WHAT YOU ARE ASKED TO DO: Please reproduce every record exactly as written, leaving out the pictures.

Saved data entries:
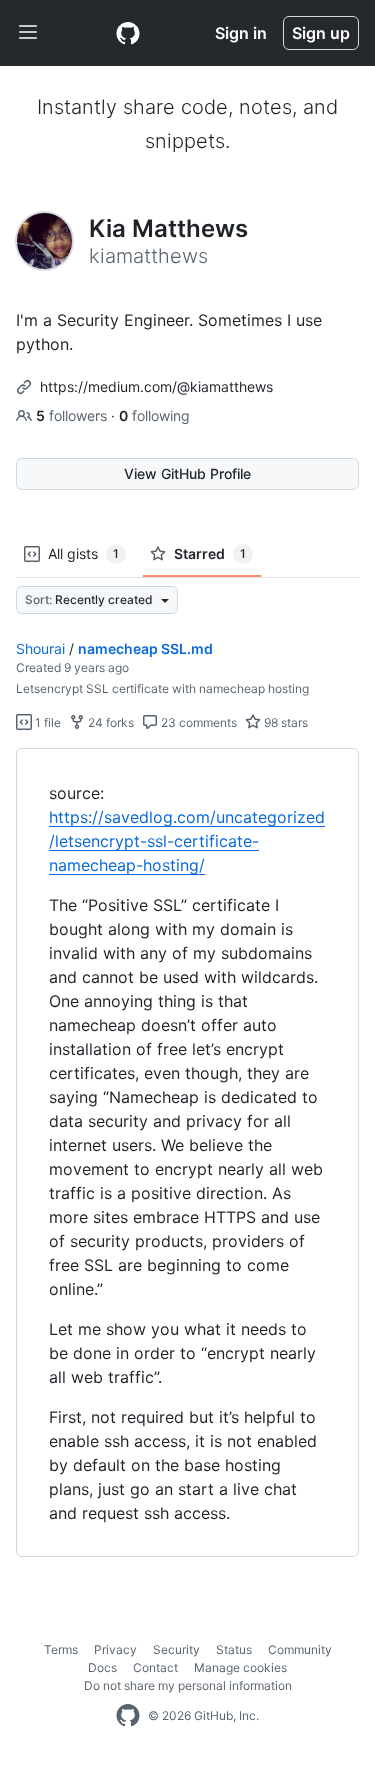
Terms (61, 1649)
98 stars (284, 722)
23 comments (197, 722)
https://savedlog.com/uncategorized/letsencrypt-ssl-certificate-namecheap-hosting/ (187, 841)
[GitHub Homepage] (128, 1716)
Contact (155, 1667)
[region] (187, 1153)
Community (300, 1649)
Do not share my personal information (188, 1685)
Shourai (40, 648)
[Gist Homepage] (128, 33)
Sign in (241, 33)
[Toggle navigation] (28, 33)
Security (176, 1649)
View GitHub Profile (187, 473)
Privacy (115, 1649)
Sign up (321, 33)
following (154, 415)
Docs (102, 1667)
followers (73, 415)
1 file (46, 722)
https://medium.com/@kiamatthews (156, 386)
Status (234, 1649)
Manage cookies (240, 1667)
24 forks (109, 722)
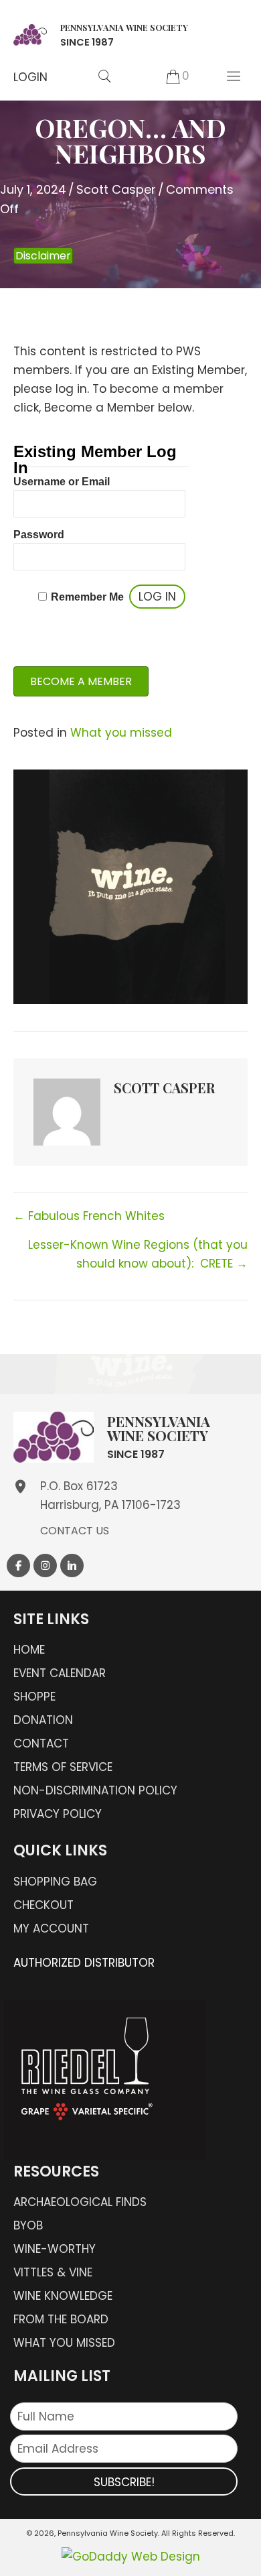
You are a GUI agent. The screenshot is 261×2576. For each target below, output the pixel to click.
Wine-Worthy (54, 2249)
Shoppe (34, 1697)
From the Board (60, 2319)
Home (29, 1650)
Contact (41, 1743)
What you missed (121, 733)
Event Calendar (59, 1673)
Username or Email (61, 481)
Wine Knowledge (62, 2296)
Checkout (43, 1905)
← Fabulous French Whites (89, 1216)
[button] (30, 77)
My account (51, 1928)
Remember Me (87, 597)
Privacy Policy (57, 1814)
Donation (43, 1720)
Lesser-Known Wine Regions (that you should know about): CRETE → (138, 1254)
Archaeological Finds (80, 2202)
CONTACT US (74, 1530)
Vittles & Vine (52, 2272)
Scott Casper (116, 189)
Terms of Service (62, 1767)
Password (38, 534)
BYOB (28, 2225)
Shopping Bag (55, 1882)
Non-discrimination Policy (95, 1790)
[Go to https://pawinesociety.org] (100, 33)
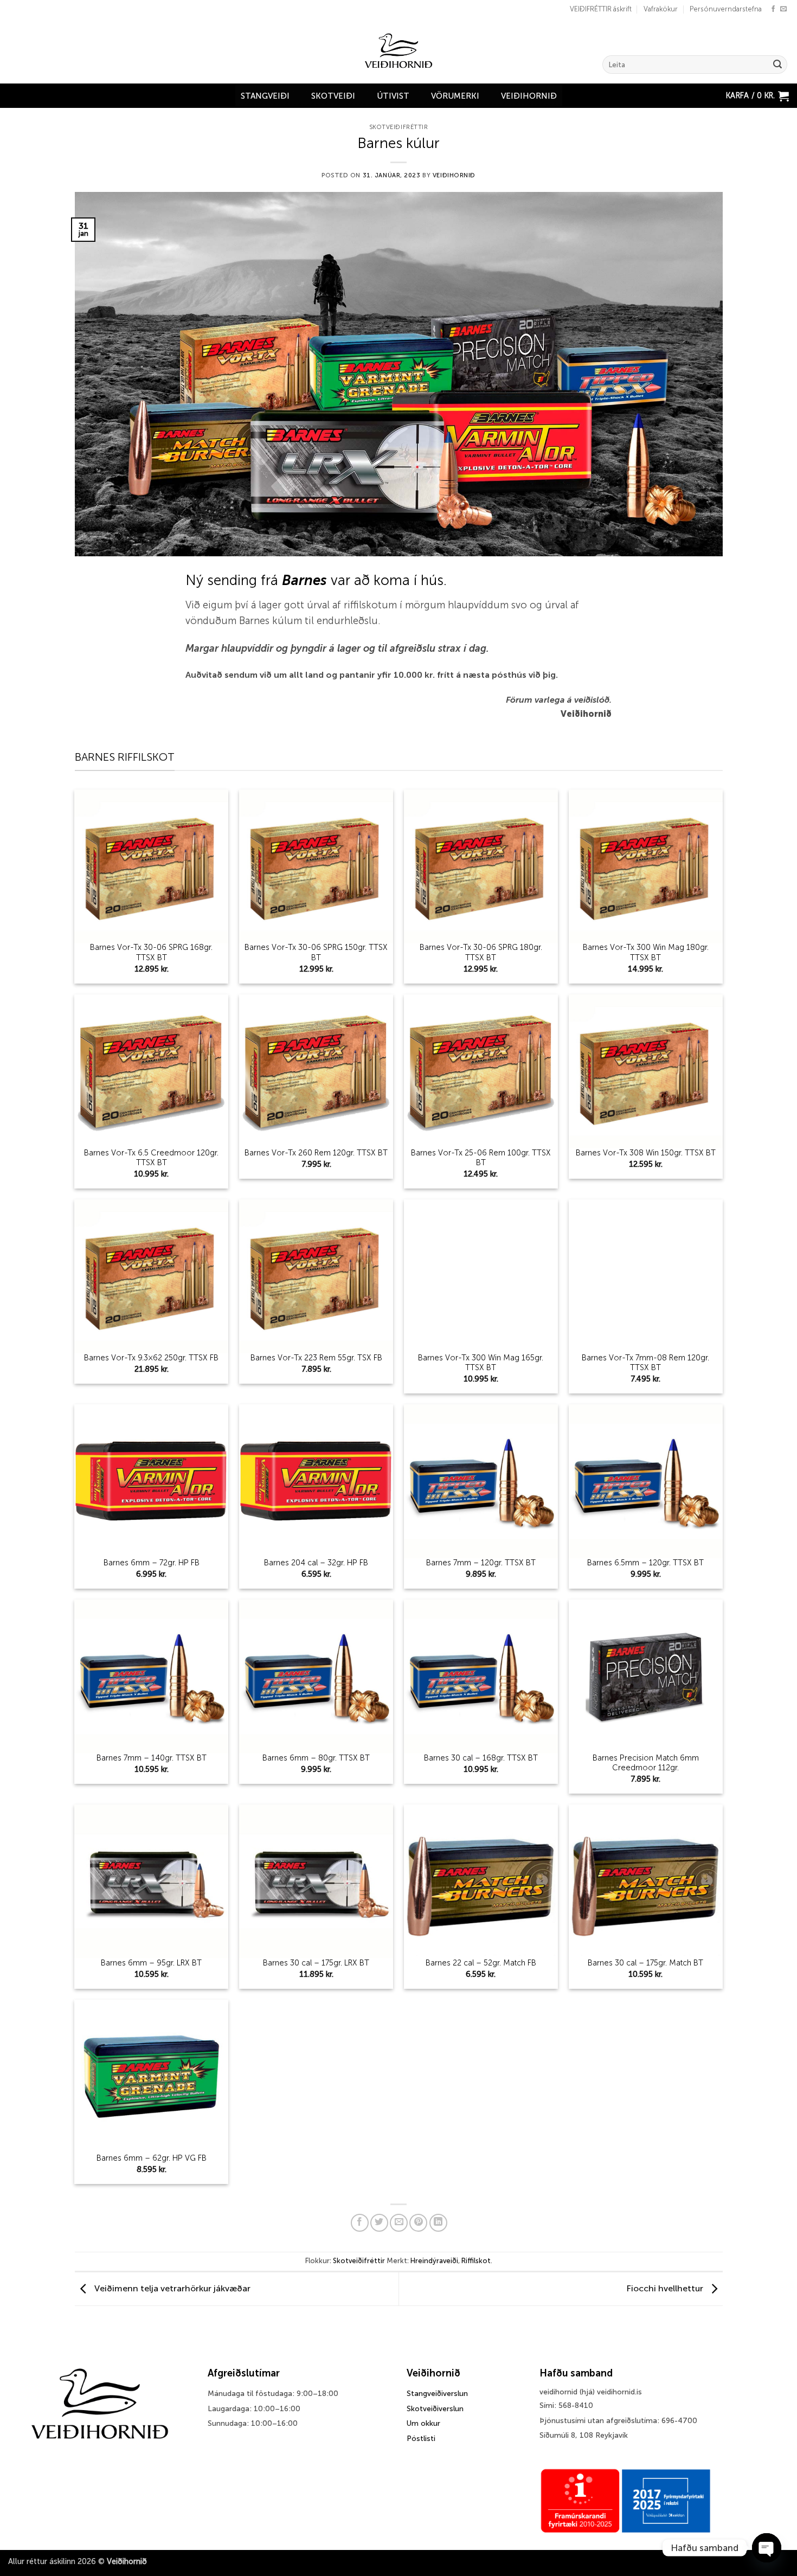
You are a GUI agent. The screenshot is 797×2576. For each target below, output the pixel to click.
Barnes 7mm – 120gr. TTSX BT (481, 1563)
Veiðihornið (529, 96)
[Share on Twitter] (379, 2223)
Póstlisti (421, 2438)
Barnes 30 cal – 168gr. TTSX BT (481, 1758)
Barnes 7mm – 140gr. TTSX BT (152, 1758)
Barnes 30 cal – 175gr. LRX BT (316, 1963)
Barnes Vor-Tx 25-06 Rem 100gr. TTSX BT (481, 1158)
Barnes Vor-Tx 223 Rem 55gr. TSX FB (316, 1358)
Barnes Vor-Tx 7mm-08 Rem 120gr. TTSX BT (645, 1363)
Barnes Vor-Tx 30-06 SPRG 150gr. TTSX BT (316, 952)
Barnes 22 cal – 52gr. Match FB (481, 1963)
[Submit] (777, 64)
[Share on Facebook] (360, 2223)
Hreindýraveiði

ANSWER TO THIS PROBLEM:
Terms (61, 1649)
98 stars (284, 722)
23 comments (197, 722)
https://savedlog.com/uncategorized/letsencrypt-ssl-certificate-namecheap-hosting/ (187, 841)
[GitHub Homepage] (128, 1716)
Contact (155, 1667)
[region] (187, 1153)
Community (300, 1649)
Do not share my personal information (188, 1685)
Shourai (40, 648)
[Gist Homepage] (128, 33)
Sign in (241, 33)
[Toggle navigation] (28, 33)
Security (176, 1649)
View GitHub Profile (187, 473)
Privacy (115, 1649)
Sign up (321, 33)
following (154, 415)
Docs (102, 1667)
followers (73, 415)
1 file (46, 722)
https://medium.com/@kiamatthews (156, 386)
Status (234, 1649)
Manage cookies (240, 1667)
24 forks (109, 722)
You are a GUI agent. The screenshot is 261×2576. For each target below, output the pixel to click.
Wine-Worthy (54, 2249)
Shoppe (34, 1697)
From the Board (60, 2319)
Home (29, 1650)
Contact (41, 1743)
What you missed (121, 733)
Event Calendar (59, 1673)
Username or Email (61, 481)
Wine Knowledge (62, 2296)
Checkout (43, 1905)
← Fabulous French Whites (89, 1216)
[button] (30, 77)
My account (51, 1928)
Remember Me (87, 597)
Privacy Policy (57, 1814)
Donation (43, 1720)
Lesser-Known Wine Regions (that you should know about): CRETE → (138, 1254)
Archaeological Finds (80, 2202)
CONTACT US (74, 1530)
Vittles & Vine (52, 2272)
Scott Casper (116, 189)
Terms of Service (62, 1767)
Password (38, 534)
BYOB (28, 2225)
Shopping Bag (55, 1882)
Non-discrimination Policy (95, 1790)
[Go to https://pawinesociety.org] (100, 33)
You are a GUI agent. The screenshot is 797×2576. For each target below, output the pixel to click.
Barnes 7mm – 120gr. TTSX BT (481, 1563)
Veiðihornið (529, 96)
[Share on Twitter] (379, 2223)
Póstlisti (421, 2438)
Barnes 30 cal – 168gr. TTSX BT (481, 1758)
Barnes 7mm – 140gr. TTSX BT (152, 1758)
Barnes 30 cal – 175gr. LRX BT (316, 1963)
Barnes Vor-Tx 25-06 Rem 100gr. TTSX BT (481, 1158)
Barnes Vor-Tx 223 Rem 55gr. TSX FB (316, 1358)
Barnes Vor-Tx 7mm-08 Rem 120gr. TTSX BT (645, 1363)
Barnes Vor-Tx 30-06 SPRG 150gr. TTSX BT (316, 952)
Barnes 22 cal – 52gr. Match FB (481, 1963)
[Submit] (777, 64)
[Share on Facebook] (360, 2223)
Hreindýraveiði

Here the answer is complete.